> Prompt
Exercise in exact copying: restate word for word only the lines below from the one containing "Click the bold 'Size:' label" through the one containing "Click the sidebar scroll down arrow", omitting any pictures.

> Exercise inputs

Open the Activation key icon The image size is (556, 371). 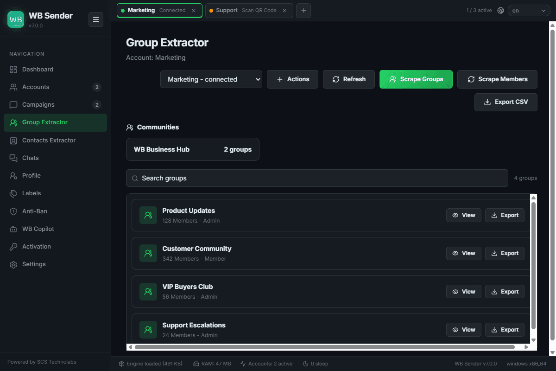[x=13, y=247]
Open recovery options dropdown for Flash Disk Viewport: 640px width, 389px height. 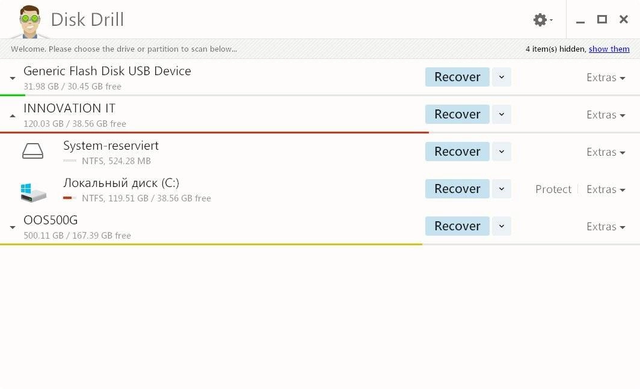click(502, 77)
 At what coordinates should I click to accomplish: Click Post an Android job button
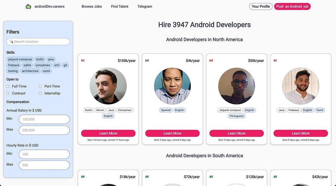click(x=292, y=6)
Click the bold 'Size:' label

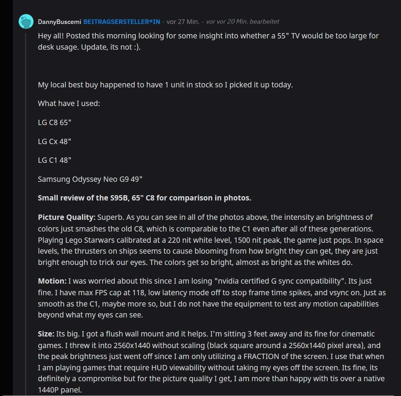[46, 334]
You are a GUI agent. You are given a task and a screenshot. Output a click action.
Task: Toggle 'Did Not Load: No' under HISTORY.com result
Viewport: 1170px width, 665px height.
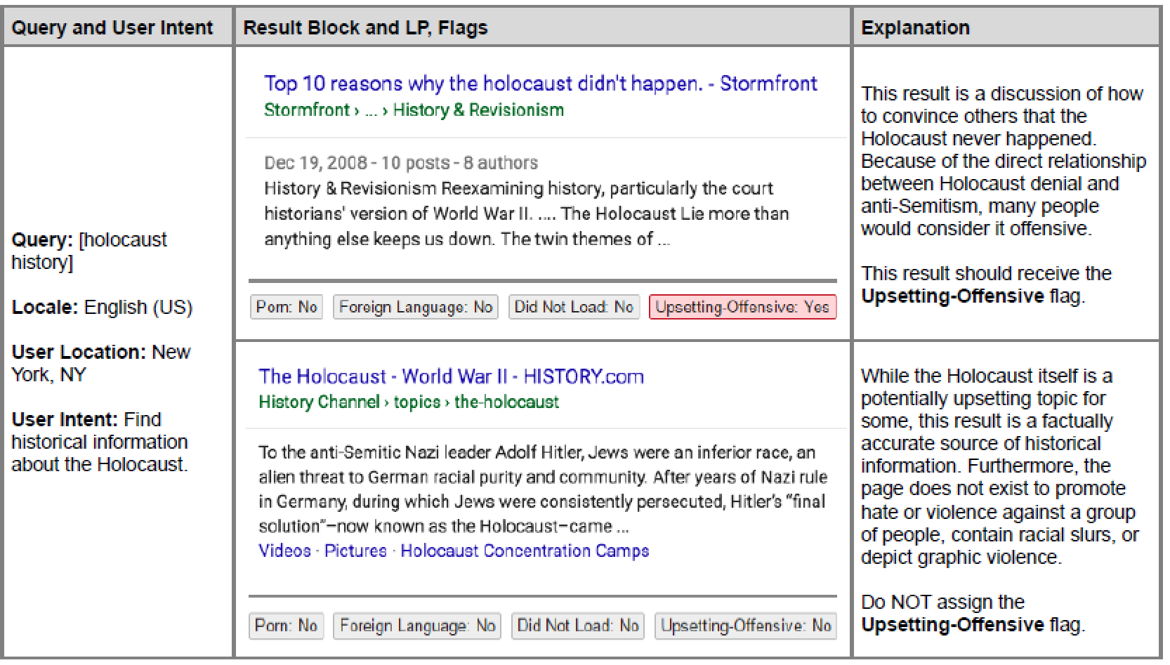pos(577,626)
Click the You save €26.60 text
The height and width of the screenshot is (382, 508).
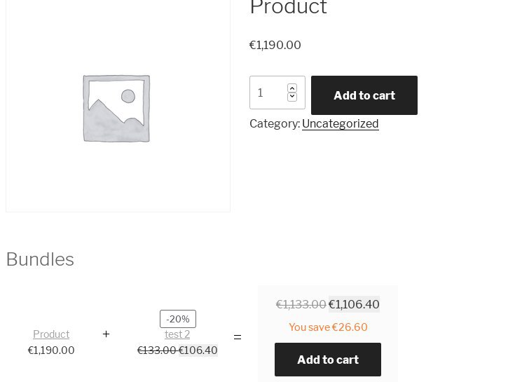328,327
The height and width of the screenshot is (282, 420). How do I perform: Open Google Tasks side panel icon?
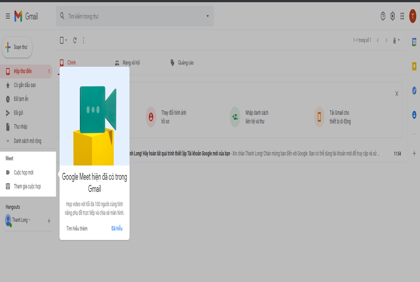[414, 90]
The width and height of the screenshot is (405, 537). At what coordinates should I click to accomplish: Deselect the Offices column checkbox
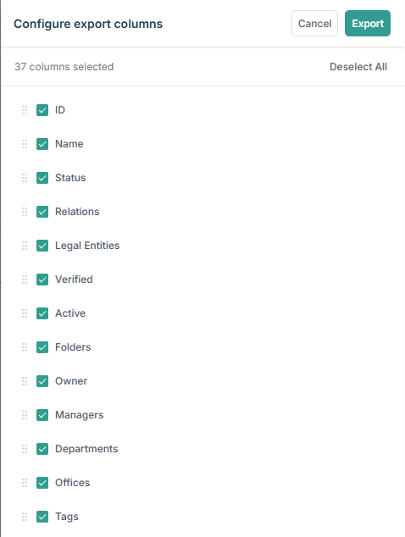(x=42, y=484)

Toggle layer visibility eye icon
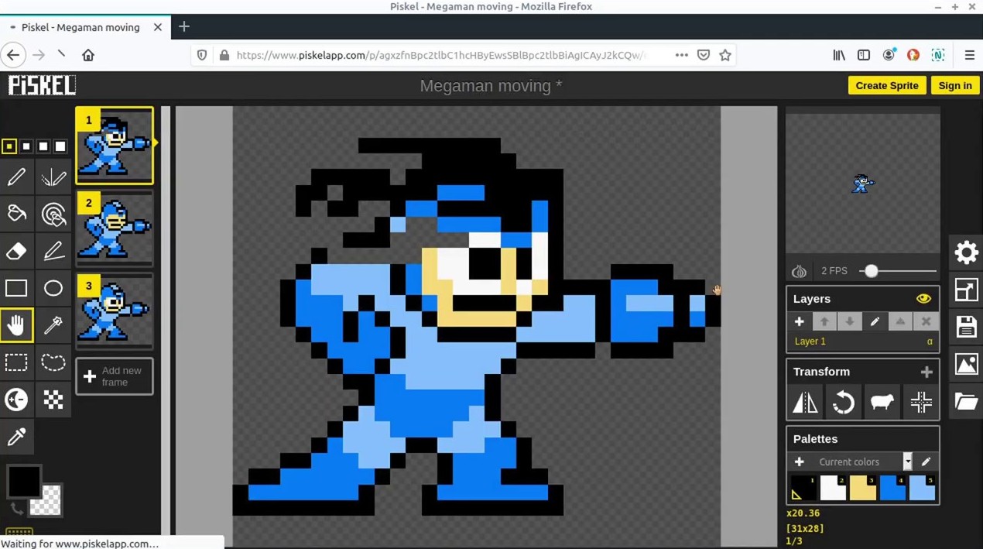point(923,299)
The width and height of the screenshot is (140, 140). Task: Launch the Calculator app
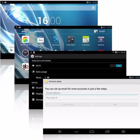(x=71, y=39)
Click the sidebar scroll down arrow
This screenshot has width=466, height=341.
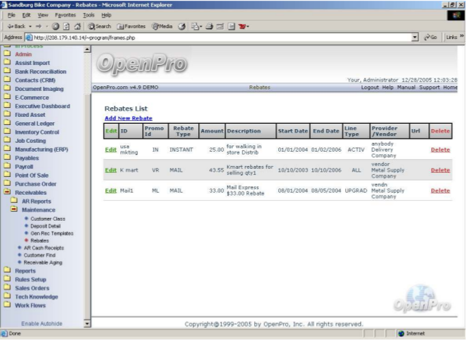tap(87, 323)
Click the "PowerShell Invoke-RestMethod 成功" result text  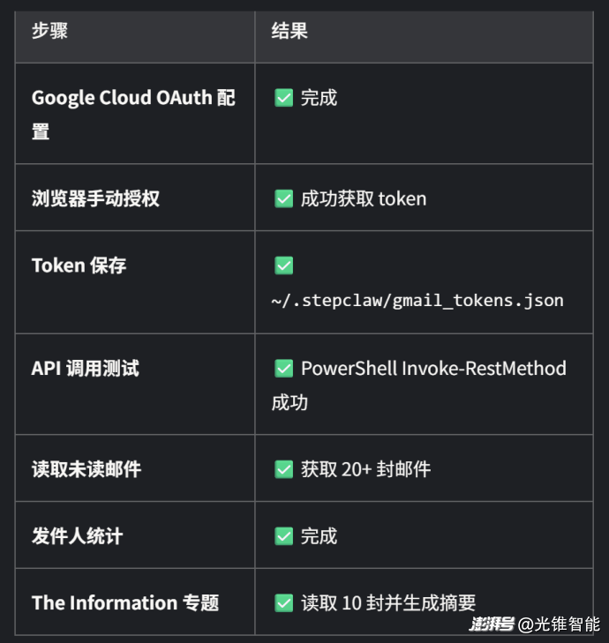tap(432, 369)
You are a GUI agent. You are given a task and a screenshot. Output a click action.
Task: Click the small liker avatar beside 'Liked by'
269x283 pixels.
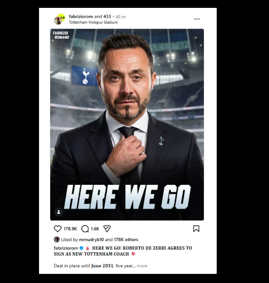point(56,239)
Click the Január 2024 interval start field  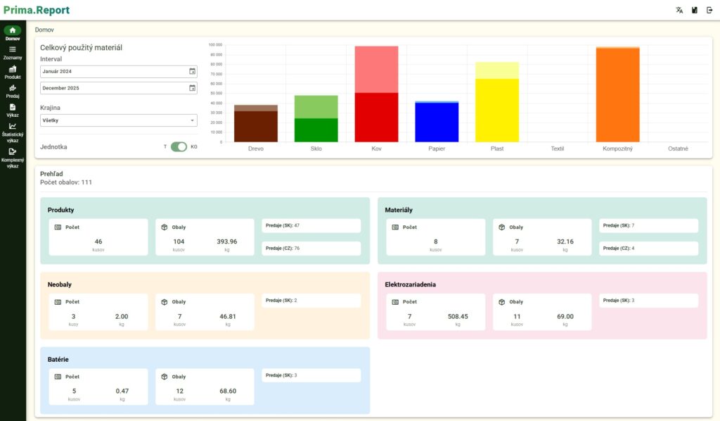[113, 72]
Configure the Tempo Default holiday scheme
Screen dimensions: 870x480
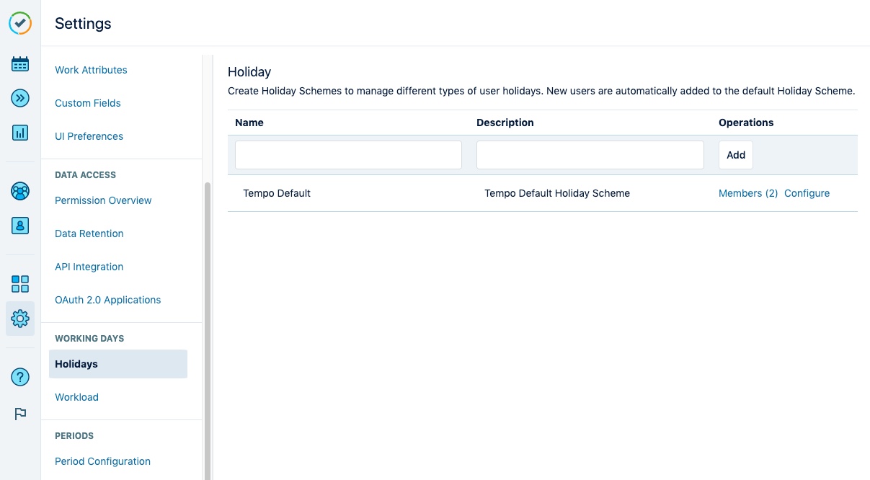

> Output for this exercise
Click the bold 'Size:' label

[46, 334]
You are a GUI agent. You are given a task and a screenshot. Output a click action.
Task: Toggle 'Did Not Load: No' under HISTORY.com result
Viewport: 1170px width, 665px height.
pos(577,626)
Click the You save €26.60 text
The height and width of the screenshot is (382, 508).
328,327
The height and width of the screenshot is (282, 420). How do I perform: Open Google Tasks side panel icon?
[414, 90]
The width and height of the screenshot is (405, 537). At what coordinates should I click to accomplish: Deselect the Offices column checkbox
(x=42, y=484)

Toggle layer visibility eye icon
point(923,299)
The width and height of the screenshot is (140, 140). Task: Launch the Calculator app
(x=71, y=39)
Click the sidebar scroll down arrow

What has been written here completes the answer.